Sobald der Buchstabe 4-5 Mal nachgespurt wurde konnte sie alleine los und das ganze Blatt mit bunten Exemplaren des erlernen Buchstabens versehen. Erst danach haben wir überlegt, welche Wörter wie z.B. mit A kennen und haben sie aufgeschrieben. Dabei kann man je nach Motivation des Kindes sie selbst schreiben lassen und die Buchstaben genau vorschreiben oder als Erwachsener schreibt man alle Buchstaben außer das A. Zu jedem Wort wird ein Bild gemalt oder etwas geklebt. So bleibt das Erlernte im Gedächtnis.

Besonders spannend waren für mich die Tage nach dem Start dieser Methode. Von nun an kam mein Töchterchen zu den unterschiedlichsten Zeitpunkten plötzlich angesaust und rief: "Mama, Mama, A, wie Affe. Wir müssen noch Affe aufschreiben." Durch meine Begeisterung ließ sie sich natürlich anstecken und brachte nun immer neue Wörter nach Hause. So hatten wir über die Woche gut zu tun alles aufzuschreiben und zu malen, ehe wir zu einem neuen Buchstaben übergingen.

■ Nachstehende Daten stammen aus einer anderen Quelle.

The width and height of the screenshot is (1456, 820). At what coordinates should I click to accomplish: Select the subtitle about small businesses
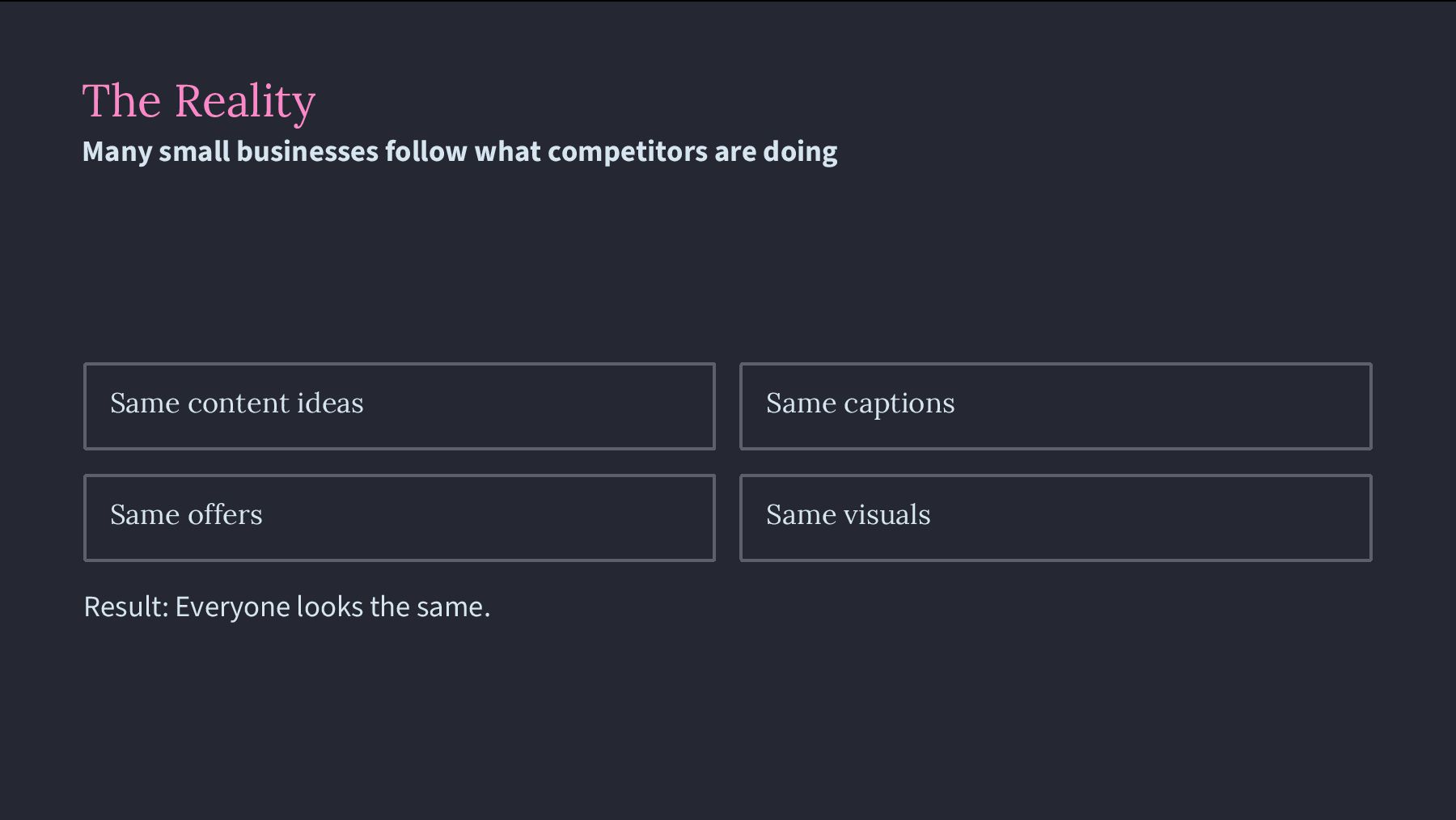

Die Freude des Schreibenlernens aufzugreifen macht durchaus Sinn, denn alles was der Mensch mit Begeisterung lernen will, lässt sich viel schneller im Gehirn verankern, als wenn man durch äußeren Zwang lernen muss. Dennoch ist es wichtig, gerade in diesem Alter kein Kind zu überreden oder zu zwingen. Es reicht völlig aus, wenn ein Kind die ersten Buchstaben in der Schule lernt. Kinder müssen spielen und frei sein und nichts anderes ist nachhaltiger in der Entwicklung der kleinen Persönlichkeiten.

Jedes Kind lernt anders und zeigt auf seine Art und Weise Begeisterung für die Welt der Schrift. Unsere Aufgabe als Eltern ist es, keinen Druck hineinzulegen, nur weil ein anderes Kind das Schreiben schon kann. Doch wenn ihr merkt, dass euer Kind so fansziniert davon ist, dann sucht nach einer spielerischen, fantasievollen Methode um die Freude zu erhalten. Achtet auf die richtige Schreibweise der Buchstaben, damit keine Frustration in der Schule entsteht, wenn es alles umlernen muss. Und lasst jede Phase der Unlust zu, sodass es von selbst wieder zum Schreiben finden kann. So bleibt die Freude erhalten.


Literaturhinweis: Babette Heuer: "Die wunderbare Reise durch die Welt der Buchstaben: Schreiben lernen mit Jolka und Jauko", 2011, Verlag edition Waldorf.